Review: The Wasteland Saga / Author: Nick Cole / Publisher: Harper Voyager / Release Date: Out Now
An omnibus edition of a trio of linked tales, The Wasteland Saga is comprised of the post-apocalyptic short novels The Old Man and the Wasteland, The Savage Boy and The Road Is a River.
Forty years after the world was devastated by nuclear war, individuals and small communities struggle to survive amidst the radioactive wasteland of what was once the United States. An Old Man tries to prove his continued worth to himself by braving the shattered void to salvage whatever may still remain functional; after the death of his guardian, a Boy makes his way across the country to fulfil his mentor’s dying wish; and the dauntless optimism of the Old Man’s granddaughter ends up inspiring hope to those who no longer have any.
When the term post-apocalyptic is used to describe a work of fiction, it can often conjure images of decaying cities populated by warring bands of marauders who look like hybrids of Sex Pistols fans and extras from The Warriors, battling over some retro-sci-fi Macguffin while the last vestiges of humanity disintegrate before your eyes. However, The Wasteland Saga is a less expansive and much more personal experience. Although some sci-fi themes are present – particularly towards the climax of The Road Is a River – any futuristic aspects of the novels are very much secondary to the human drama that drives them. Characters are rarely given actual names; the primary protagonists of the Old Man and the Boy are continually referred to as such, even in moments of self-contemplation, as though a sense of true personal identity is a luxury few can afford.

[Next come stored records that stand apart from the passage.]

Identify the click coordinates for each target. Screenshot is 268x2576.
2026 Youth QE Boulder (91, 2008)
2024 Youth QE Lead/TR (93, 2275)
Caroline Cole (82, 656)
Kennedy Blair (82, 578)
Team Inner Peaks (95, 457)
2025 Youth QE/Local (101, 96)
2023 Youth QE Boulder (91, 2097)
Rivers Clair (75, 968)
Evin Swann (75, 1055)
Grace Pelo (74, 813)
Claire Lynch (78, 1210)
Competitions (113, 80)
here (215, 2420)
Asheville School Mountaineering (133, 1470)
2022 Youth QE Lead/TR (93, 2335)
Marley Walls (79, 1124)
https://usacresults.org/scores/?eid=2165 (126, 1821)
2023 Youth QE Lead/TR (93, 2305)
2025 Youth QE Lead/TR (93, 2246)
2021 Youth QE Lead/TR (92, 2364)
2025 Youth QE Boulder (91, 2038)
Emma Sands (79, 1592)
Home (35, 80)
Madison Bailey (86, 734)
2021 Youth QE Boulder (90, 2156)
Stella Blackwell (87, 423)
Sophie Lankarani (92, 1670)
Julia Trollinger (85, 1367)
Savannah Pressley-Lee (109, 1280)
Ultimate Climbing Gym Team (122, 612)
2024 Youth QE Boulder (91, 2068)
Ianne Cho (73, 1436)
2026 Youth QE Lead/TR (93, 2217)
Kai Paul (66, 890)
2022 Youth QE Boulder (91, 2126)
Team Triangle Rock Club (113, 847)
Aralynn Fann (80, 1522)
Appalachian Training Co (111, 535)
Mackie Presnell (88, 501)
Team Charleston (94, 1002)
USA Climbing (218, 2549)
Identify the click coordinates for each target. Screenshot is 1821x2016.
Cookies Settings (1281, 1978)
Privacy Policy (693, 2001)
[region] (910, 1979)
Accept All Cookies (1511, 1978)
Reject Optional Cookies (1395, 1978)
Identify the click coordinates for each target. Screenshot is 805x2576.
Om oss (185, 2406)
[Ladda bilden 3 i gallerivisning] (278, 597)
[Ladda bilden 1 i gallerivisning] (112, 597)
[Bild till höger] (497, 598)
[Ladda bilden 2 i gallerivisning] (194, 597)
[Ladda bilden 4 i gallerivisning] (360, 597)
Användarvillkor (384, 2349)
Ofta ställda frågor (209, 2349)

The Old Man and the Wasteland, right from its title and continuing to its events and themes, intentionally draws parallels between itself and Ernest Hemingway’s novel The Old Man and the Sea. The novel is the Old Man’s favourite book and he often imagines himself talking to its protagonist, acknowledging the direct resemblance between his own plight and the book’s plot.
The Savage Boy has a similar structure and style: an unnamed protagonist ventures alone out into the scorched earth, the unforgiving environment pushing him to the limits of his physical and psychological endurance. Instead of the fisherman Santiago, the Boy instead has silent conversations with the soldier who raised him, imagining what advice he would give the Boy on how to react to a given situation, his perceived thoughts often different from the Boy’s initial reaction.
The Road Is a River takes its cue from The Savage Boy‘s conclusion, and follows the Old Man and his granddaughter as they travel north in an attempt to save a group of people trapped in a military bunker, the events of the journey stimulating questions about what being human truly means in this damned world.
Less a trilogy in the strictest sense, The Wasteland Saga instead forms a kind of literary triptych anchored by the desolation of the wasteland itself. The Old Man and the Wasteland, revolving around the Old Man’s memories of what he and the world used to be, represents the past; The Savage Boy, detailing the Boy’s regular and often violent encounters with what the world has descended into, shows us the reality of the present; while The Road Is a River is driven by the Old Man’s desire to do the right thing to give his granddaughter hope for a future less relentlessly bleak than the one nuclear war saddled him with all those years ago. The end result more than succeeds in its ambitions.